On Behalf of | Apr 25, 2024 | Federal Crimes |

Federal obscenity laws stop certain explicit content from spreading on the internet.

The Supreme Court says obscene material is something that an average person thinks appeals to inappropriate interests, shows sexual conduct in a very offensive way and lacks serious value in literature, art, politics or science.

How these laws affect internet content

The internet makes it tough to control obscenity because it’s so widespread. The Communications Decency Act of 1996 tries to handle this by making it illegal to send or show obscene material where kids under 18 can find it.


Federal agencies, like the Department of Justice, work together to catch people spreading obscene materials online. They focus on big operations that use websites and digital platforms to share these materials. Prosecutors need to show that the content is obscene, which can change based on local standards.

Challenges with online obscenity

It’s hard to balance people’s rights and control what’s on the internet. As digital platforms grow, new types of possibly obscene content appear. Lawyers often argue about how to apply old obscenity rules to modern digital content. These debates get even trickier because other countries have different rules.

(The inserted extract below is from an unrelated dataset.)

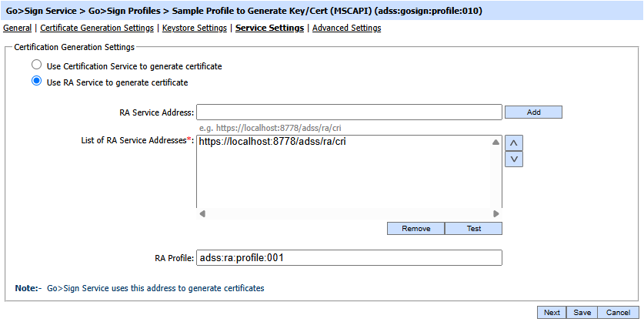Screen dimensions: 644x322
Task: Select Use RA Service to generate certificate
Action: coord(36,82)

Defense against online obscenity charges

Some defenses against these charges include arguing about the community standards used, claiming the content has serious value, or questioning if the content really fits the strict obscenity definition. They might also check if the evidence was gathered properly.

Understanding and following federal obscenity laws is important for anyone creating or sharing content online. These laws might change as technology and social views evolve, leading to big discussions and possibly new rules in the future.